Platform-independent programming languages and techniques typically facilitate platform neutrality and portability by positioning an interface layer between the software application and the underlying technical platform, rendering the underlying technical platform transparent to the software application. The software application can thus interact with the highly abstract and generic virtual machine interface, instead of a particular platform with platform specific characteristics. Thus, it is not uncommon for a virtual machine interface to incorporate code components written in a variety of different languages. This means that the software application using the virtual machine interface typically interacts with and utilizes computer code components that are written in one or more programming languages that are different from the programming language of the software application itself. In a virtual machine interface, the executing of a software application utilizing the virtual machine necessarily invokes computer code components within the virtual machine that enable virtual machine to function as a virtual machine.

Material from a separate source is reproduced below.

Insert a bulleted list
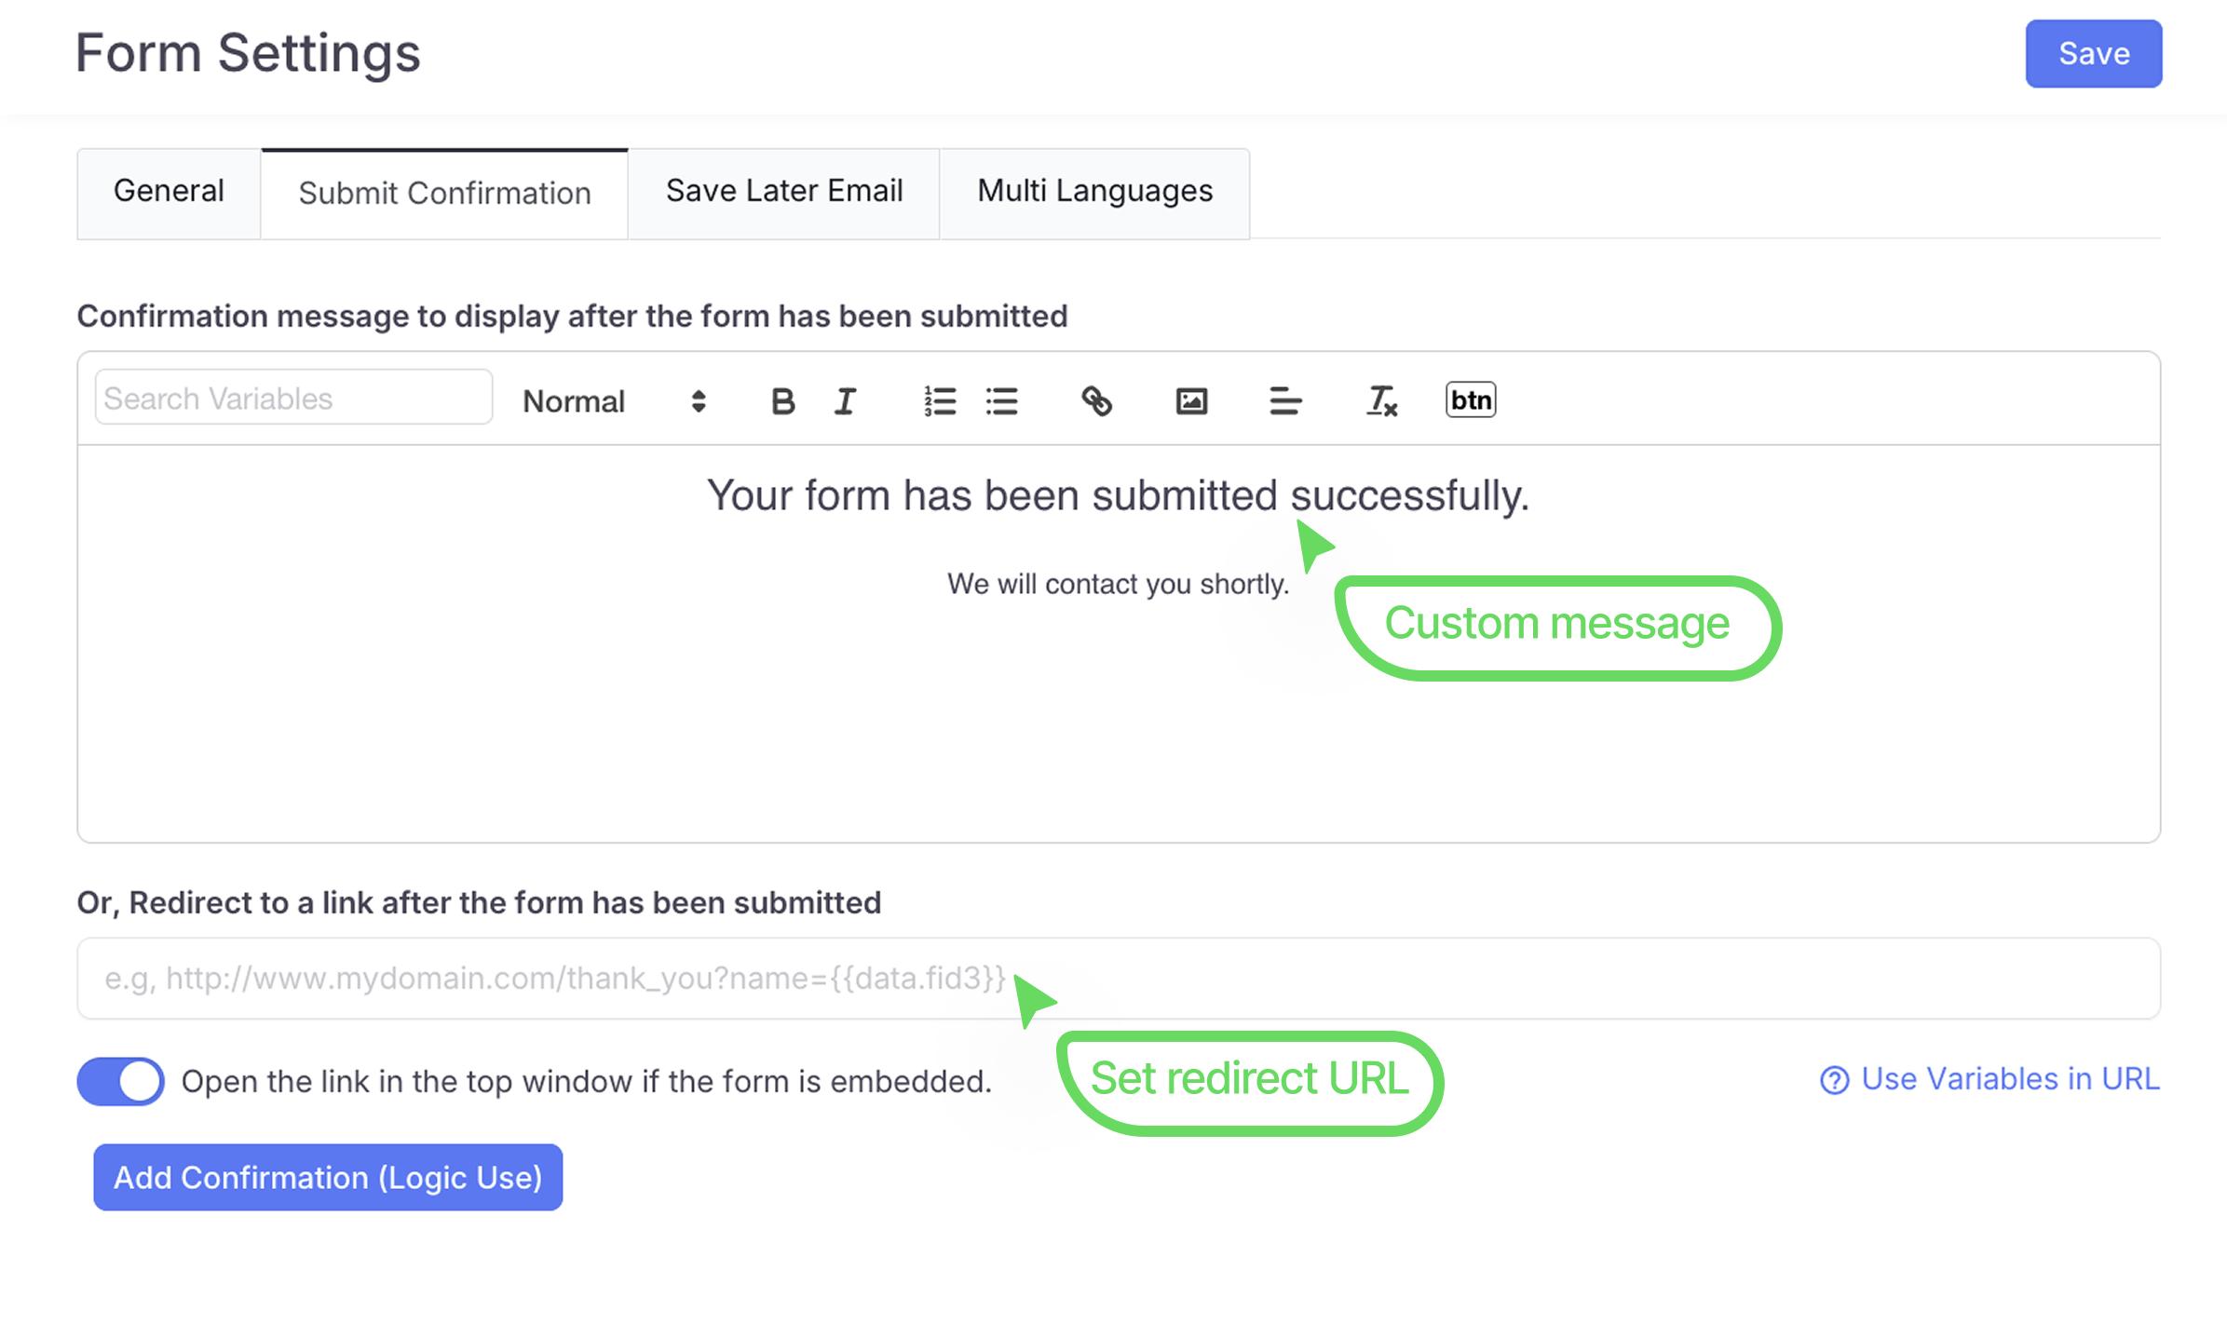The width and height of the screenshot is (2227, 1324). (x=1002, y=401)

One common example of a virtual machine is the “Java virtual machine” (“JVM”) that is typically used in conjunction with software applications and applets (collectively “applications”) written in Java. However, the Java virtual machine can be configured to operate for other programming languages and graphical user interface (“GUI”) tools, rendering those languages and tools potentially “platform independent” (e.g. “platform neutral”). Similarly, other virtual machines designed with a particular application language in mind can be configured to allow utilization by application code components of a different type. For example, a C++ virtual machine could render C++ “platform independent.”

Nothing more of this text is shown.